== Stated task A ==
Quote the rows from the line containing "Open the Triggers tab" through the line containing "tap(739, 496)", both included, with the pictures left out.

== Excerpted passage ==
-=-=-=-=-

William "Bill" Kimbel (April 15, 1954 – April 17, 2022) was a renowned paleoanthropologist specializing in Plio-Pleistocene hominid evolution in Africa. He had a multi-decade career at Arizona State University, first as a professor in the Anthropology Department and then as the Director of the Institute of Human Origins and Virginia M. Ullman Professor of Natural History and the Environment in the School of Human Evolution and Social Change.

Career 
Kimbel obtained his PhD from Kent State University, and served as Associate Curator and Head of Physical Anthropology at the Cleveland Museum of Natural History from 1981-1985. In 1985, he began work for the Institute of Human Origins in Berkeley, California, under the leadership of prominent physical anthropologist Donald Johanson, and later had a long career at Arizona State University. There, following Johanson's retirement, he became Director of the relocated Institute of Human Origins and served as Virginia M. Ullman Professor of Natural History and the Environment in the School of Human Evolution and Social Change. He was an editor at the Journal of Human Evolution from 2003-2008.

-=-=-=-=-

== Exercise input ==

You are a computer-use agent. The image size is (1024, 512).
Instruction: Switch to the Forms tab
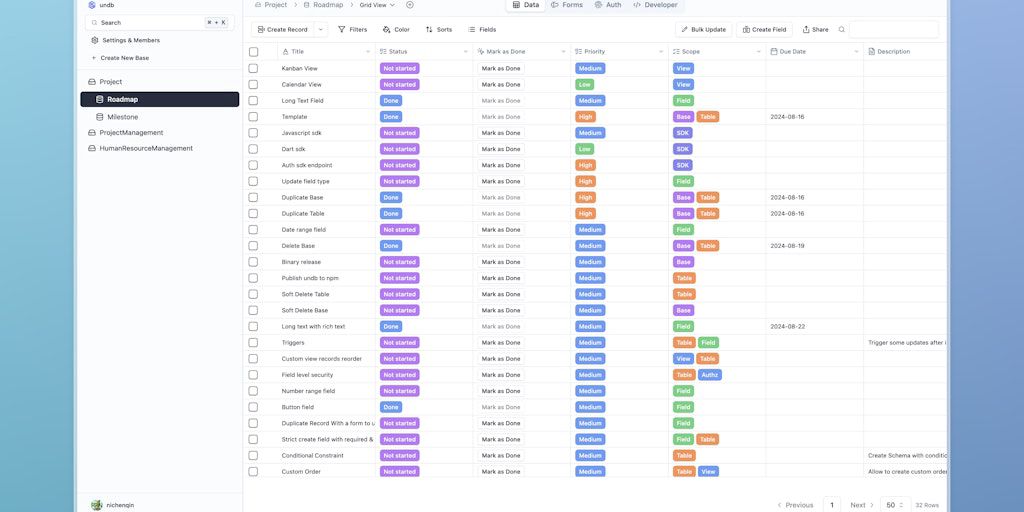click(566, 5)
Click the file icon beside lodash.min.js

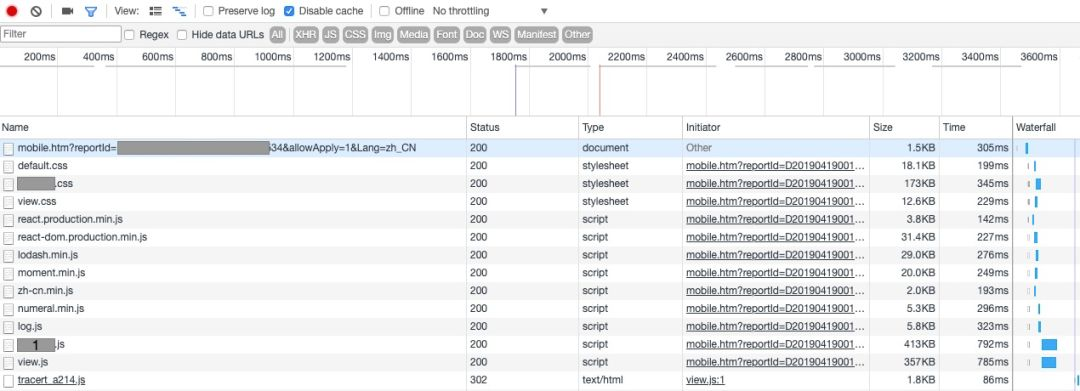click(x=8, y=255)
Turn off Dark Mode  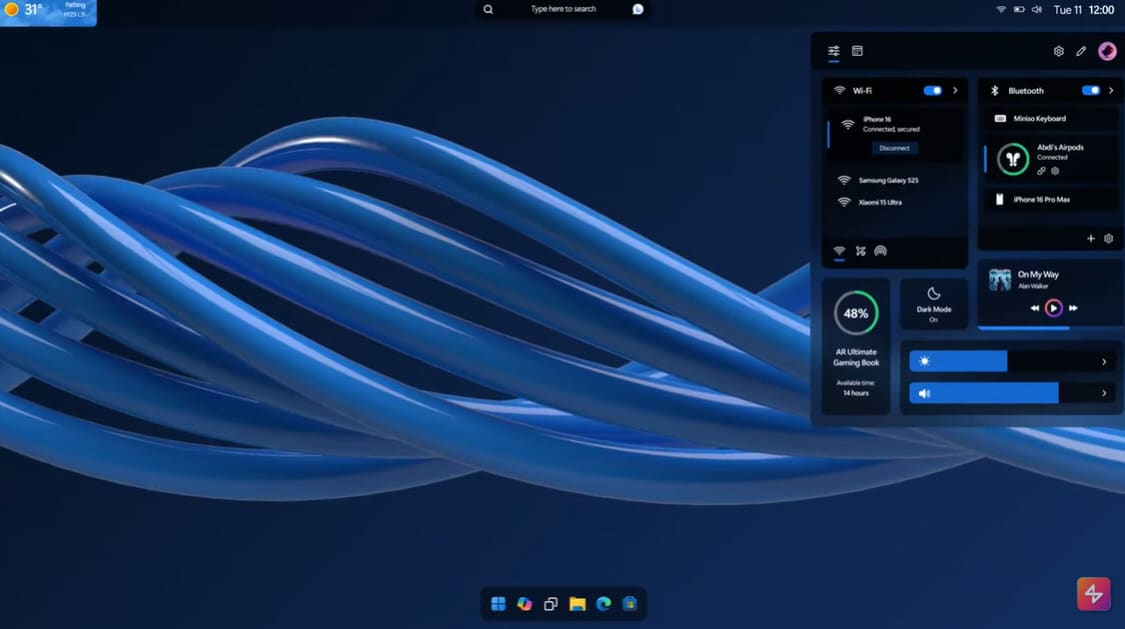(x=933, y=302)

-=-=-=-=-

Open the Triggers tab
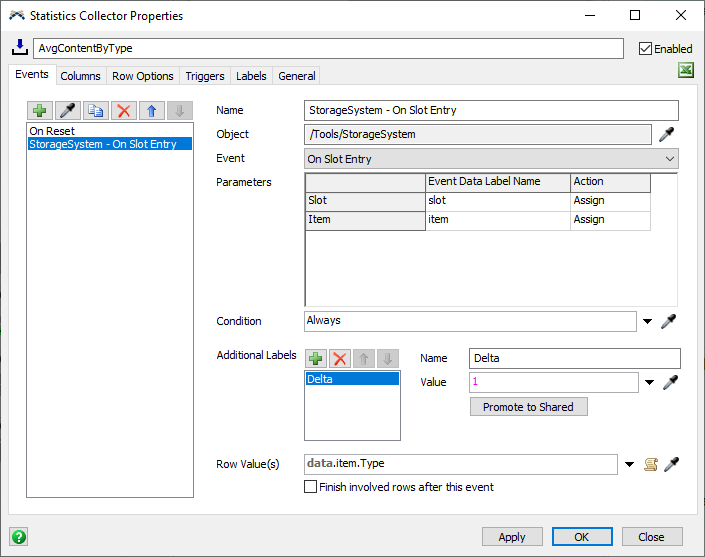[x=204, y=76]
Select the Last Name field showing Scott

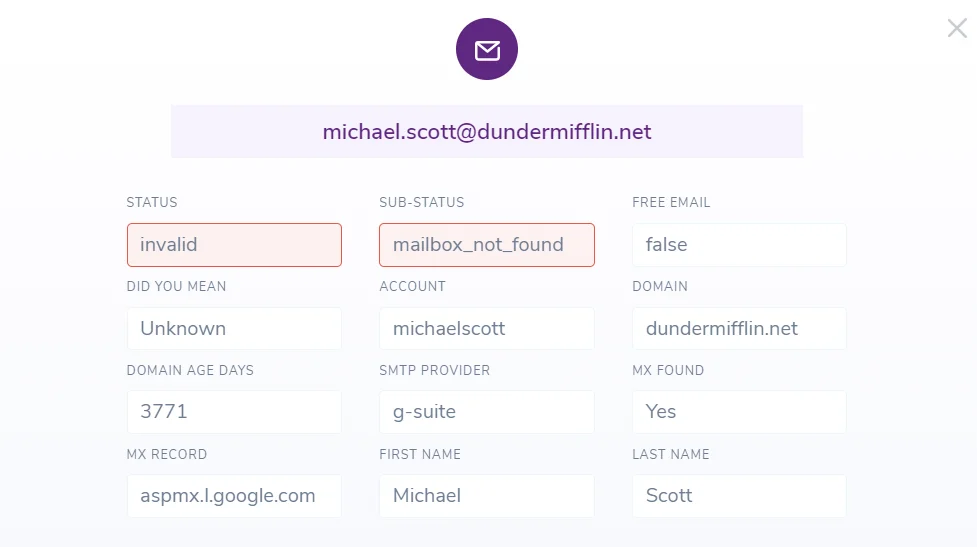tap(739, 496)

-=-=-=-=-

== Stated task B ==
In the passage on Bill Kimbel, rewrite the paragraph beginning "Kimbel obtained his PhD" as a bulleted list that keeps its main facts.

== Exercise output A ==
Open the Triggers tab
[x=204, y=76]
Select the Last Name field showing Scott

tap(739, 496)

== Exercise output B ==
- Earned his PhD at Kent State University
- 1981–1985: Associate Curator and Head of Physical Anthropology, Cleveland Museum of Natural History
- 1985: Joined the Institute of Human Origins in Berkeley, California, under Donald Johanson
- Later, at Arizona State University, after Johanson's retirement: Director of the relocated Institute of Human Origins and Virginia M. Ullman Professor of Natural History and the Environment, School of Human Evolution and Social Change
- 2003–2008: Editor, Journal of Human Evolution